─── Provided passage ───
All of which is a long lead in to a pretty short question:

Shouldn't any reliance on p-values or other normal distribution-focused tools in medical papers be either established as empirically appropriate, a rationally justified assumption or heavily circumscribed with caveats?

In your paper on the statistical properties of RCTs, the histogram looks like there's a left skew n the z-statistics, but then that observed data is used to help create a normal distribution that shaves off the left lean. With that normalized curve used in the latest paper.

I'm curious as to what work that does.

Is it limited to making it possible to use normal distribution equations or does it do more?

Also, is the actual histogram sufficiently far-removed from normal distribution to render something like the Central Limit Theorem inapplicable?

I apologize, but all of this ties into a set of questions I have re: p-values generally from the discussion, which seems like it differs in important ways from how they are referenced, used, etc. in the papers.

Along those lines, table 2 looks like a descriptive use of statistics, but it looks like the paper used the Monte Carlo-generated 10*6 (!!) set to transform into a predictive model for figures 1 & 2 as well as table 2.

I hate to betray my ignorance but given the pretty sizable base set of over 23,000 studies in Cochrane, what is gained by use of the larger set? Or conversely what would be lost if limited to the actual data?

(Most of my statistics exposure was via poli. sci. where - esp. in polling -- there aren't very many data points (e.g. polls run), so running multiple scenarios makes a lot of sense to try and trigger or estimate the impact of the law of very large numbers.)

Also, I'd love to know if I'm totalling misunderstanding any of this.

I've got to break up my questions into a few different parts.

First, without getting into the weeds re: if and when use of p values and z statistics is appropriate -- or even if they were used appropriately by researchers -- would it be safe (or safer) to say either that your latest paper or the previous one with the z-statistic histogram for Cochrane assume that the z statistics are properly used or that simply as a descriptive matter, they ARE used?

Second, it seems as if both papers -- particularly the most recent -- are concerned with methodological prediction -- i.e. what repeated testing is or would be likely to show -- as opposed to, for lack of a better word, real-world prediction. Is that correct?

Thank you for the thorough and honest discussion of the limitations of statistical significance. It reminded me of why I decided to change my major after taking Statistics 101 in college.

I have an investment background where "risk" expects a "return" - and active managers are often a key success factor assessed via an "Information Ratio" of excess retur divided by standard deviation of excess return.

The signal to noise ratio is one that could be a important metric that should be included in assessing investment manager quality.

Investment products carry the "health warning" that past performance is OT a predictr of future performance.

I think there are a number of "cross-overs" between statistical analysis of investment and medical analysis.

Risk adjusted benchmark relative performance measurement and attribution is one. Skewness and kurtosis of probability curves is another, then there's Value at risk, option volatility surfaces but as importantly is the stability of risk/return measures over different time periods.
─── Dataset excerpts ───
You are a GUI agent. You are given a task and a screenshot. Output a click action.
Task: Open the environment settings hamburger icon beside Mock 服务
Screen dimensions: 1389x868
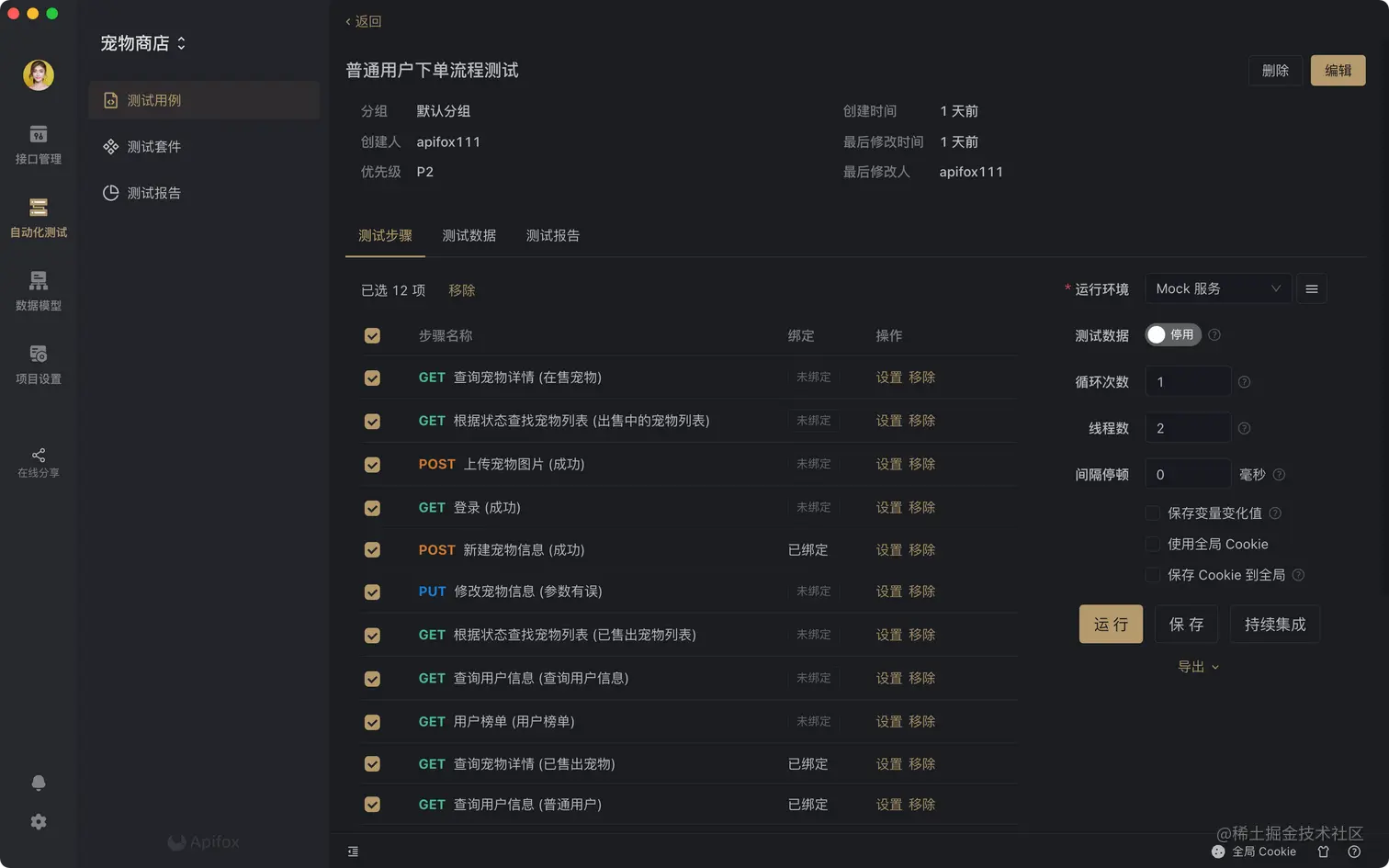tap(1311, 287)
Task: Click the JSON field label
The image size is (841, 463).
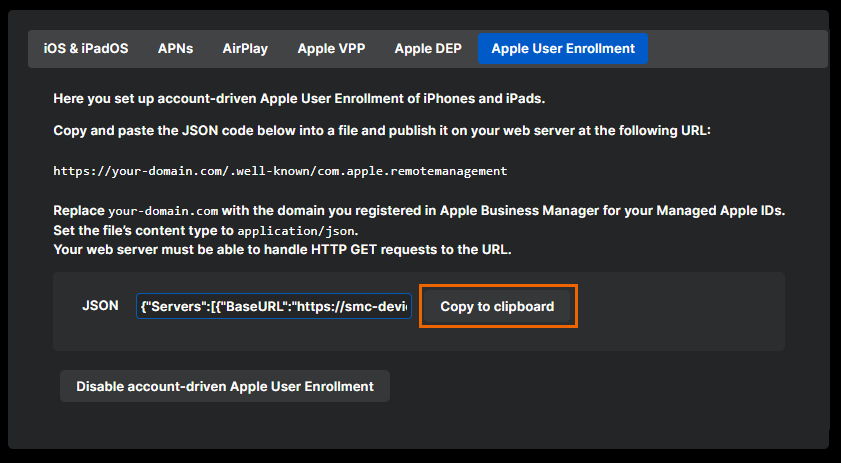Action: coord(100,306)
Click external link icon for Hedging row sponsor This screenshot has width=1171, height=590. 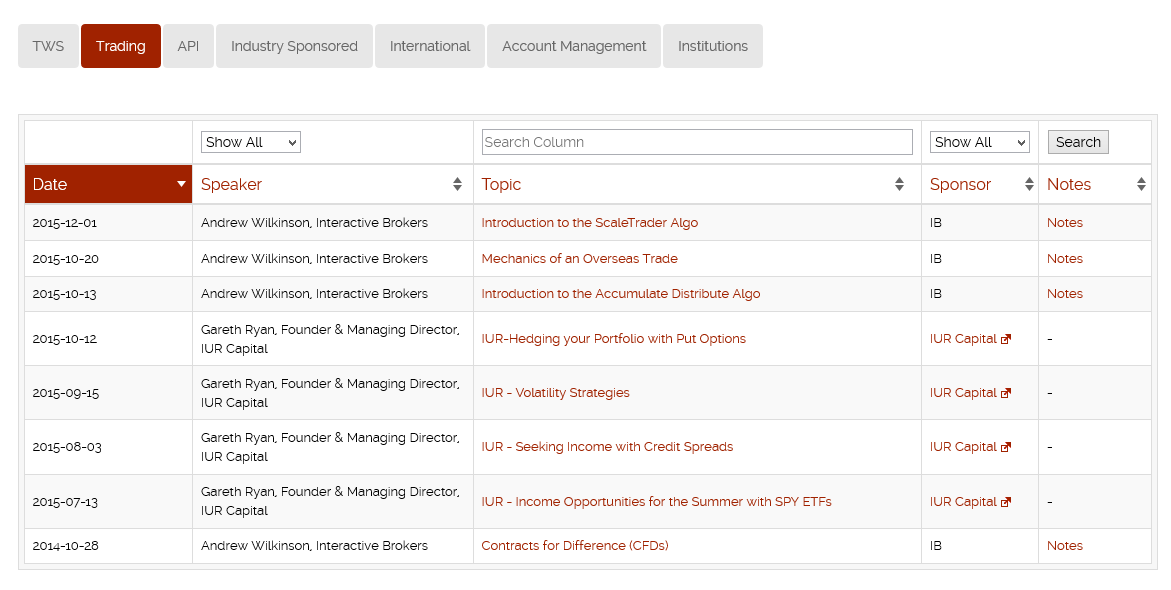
───
**Brief**
Set down, word for word, the part of the p-values thread above starting at "The signal to" and ending at "different time periods.".

**Result for this exercise**
The signal to noise ratio is one that could be a important metric that should be included in assessing investment manager quality.

Investment products carry the "health warning" that past performance is OT a predictr of future performance.

I think there are a number of "cross-overs" between statistical analysis of investment and medical analysis.

Risk adjusted benchmark relative performance measurement and attribution is one. Skewness and kurtosis of probability curves is another, then there's Value at risk, option volatility surfaces but as importantly is the stability of risk/return measures over different time periods.